Saved data entries:

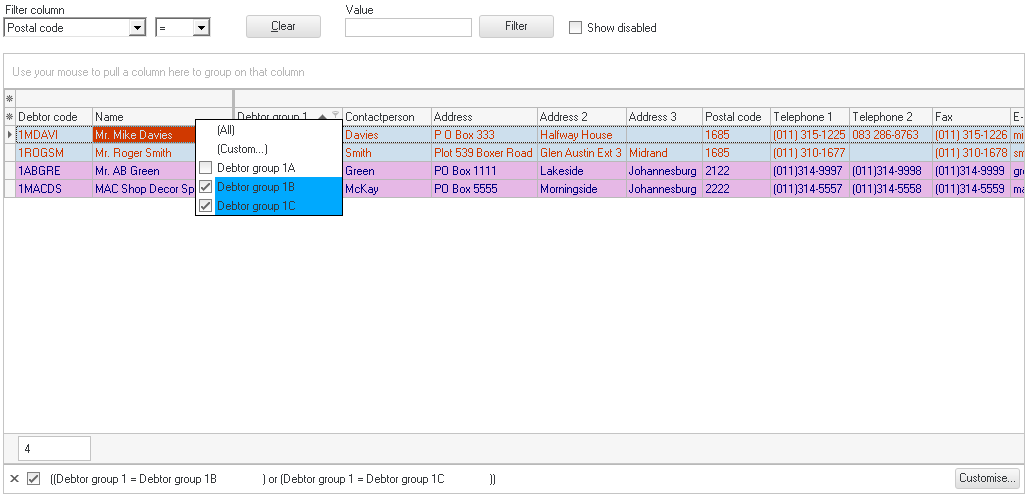Screen dimensions: 1028x497
Task: Click into the Value text field
Action: [408, 28]
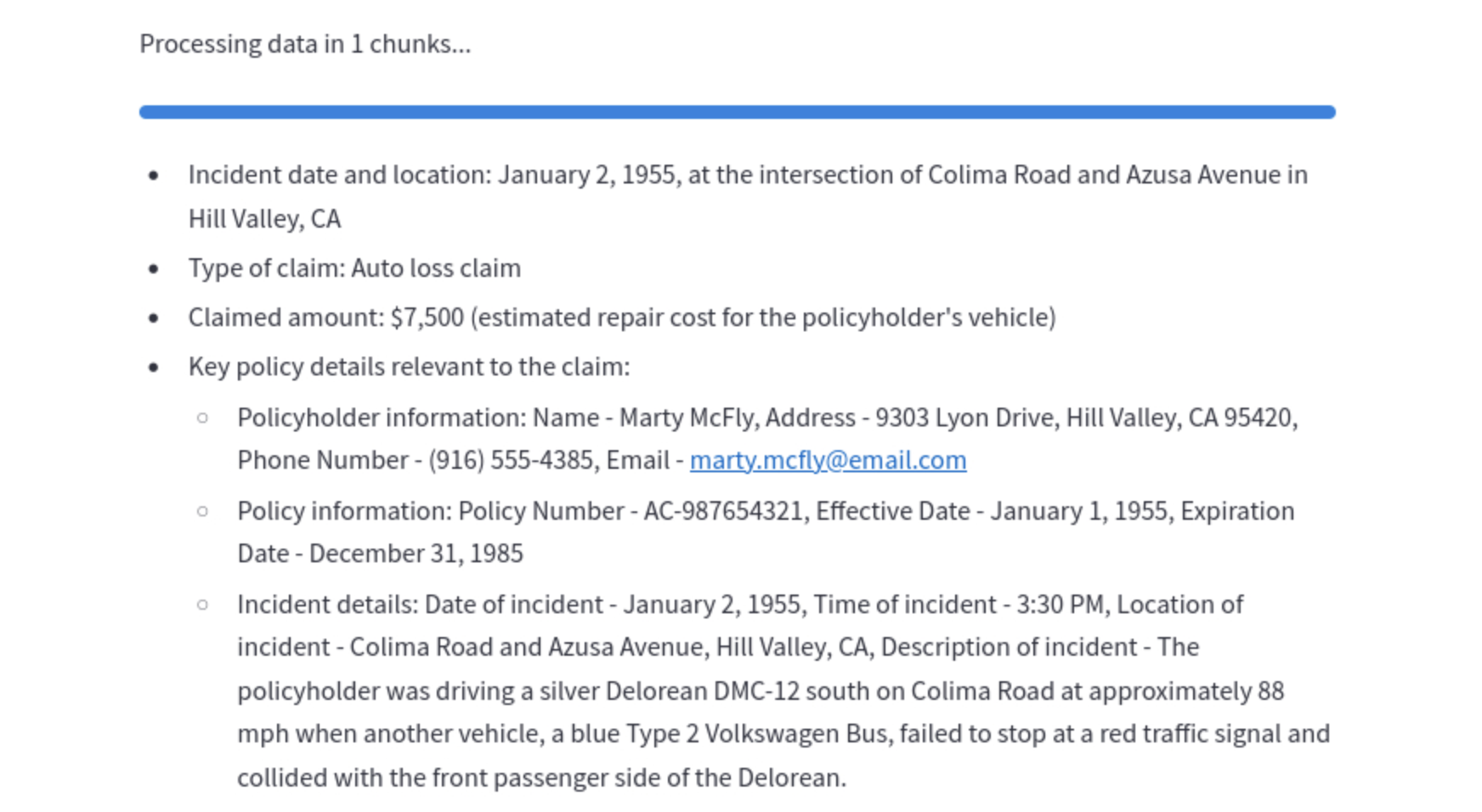1482x812 pixels.
Task: Click the hollow bullet beside "Incident details"
Action: click(x=202, y=605)
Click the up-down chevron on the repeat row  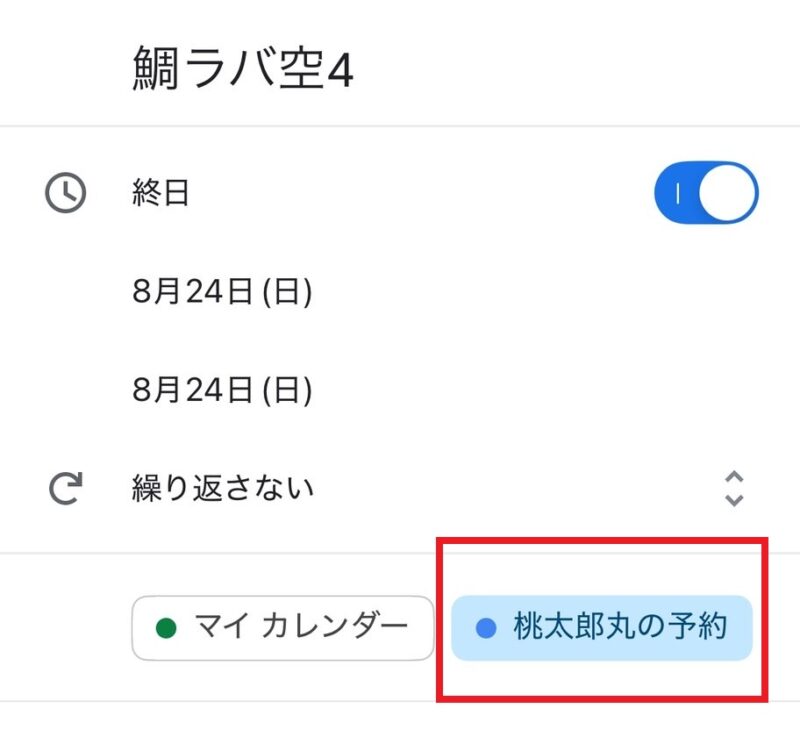(734, 488)
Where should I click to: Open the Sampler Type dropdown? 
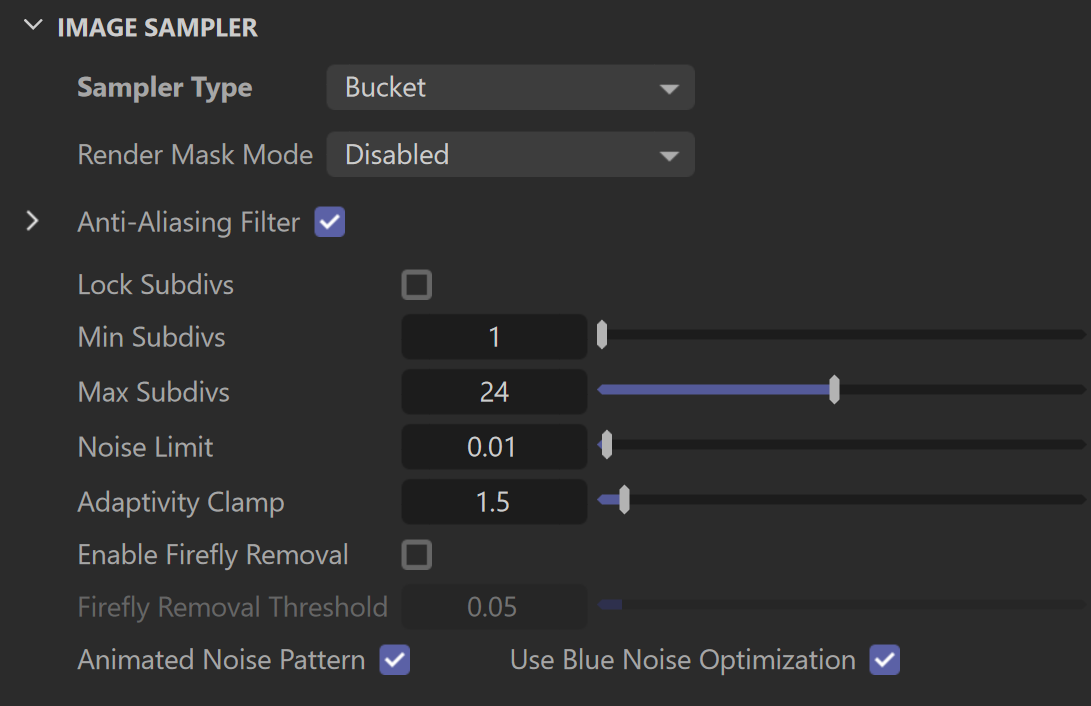tap(510, 88)
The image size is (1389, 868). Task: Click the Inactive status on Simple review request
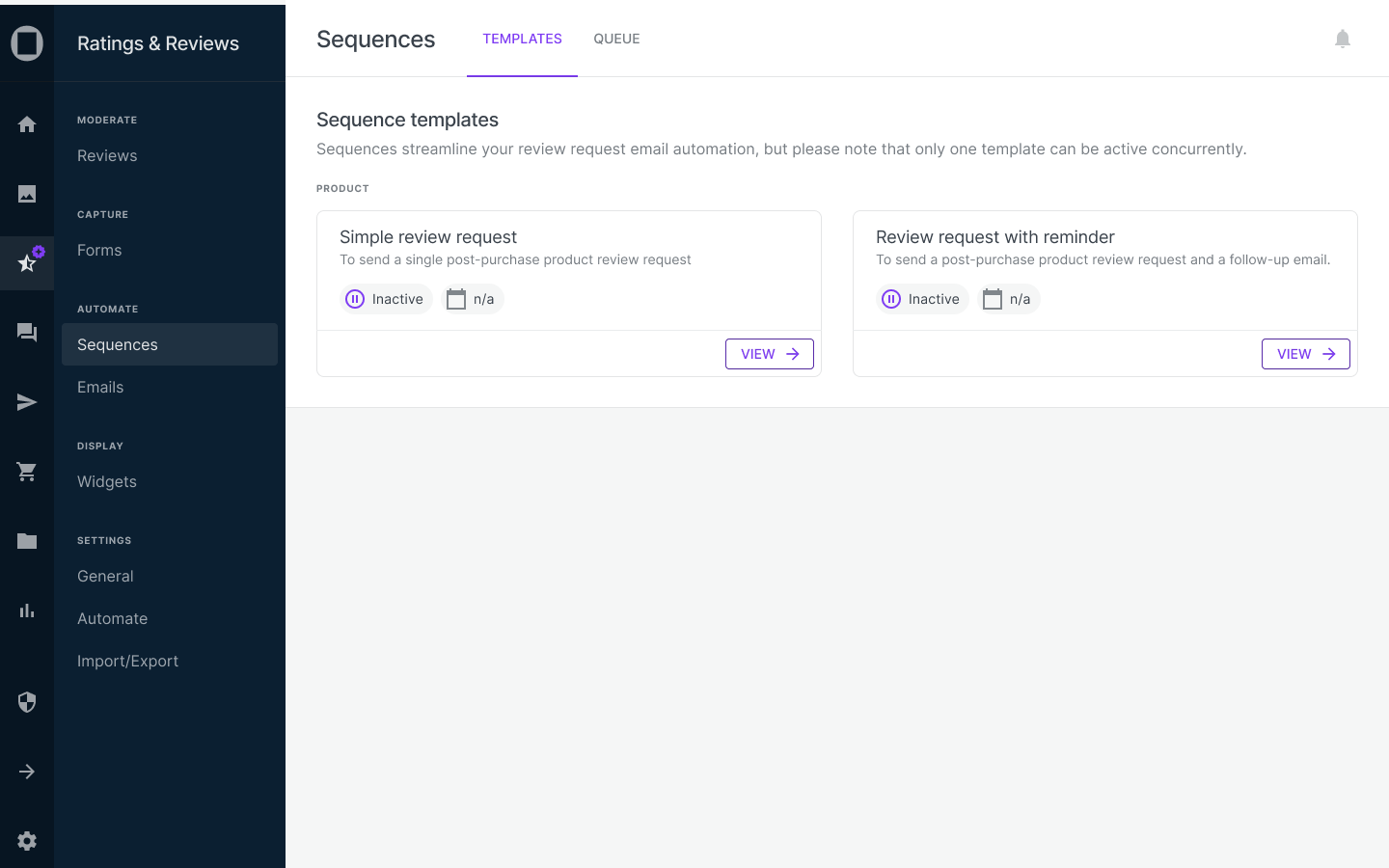click(x=386, y=299)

**Required work**
Write out again only the lines from the line that contains "The image size" through the last line of the records, both ends included, without any of the pictures.

**Answer to the problem**
The image size is (1389, 868). Task: Click the Inactive status on Simple review request
click(x=386, y=299)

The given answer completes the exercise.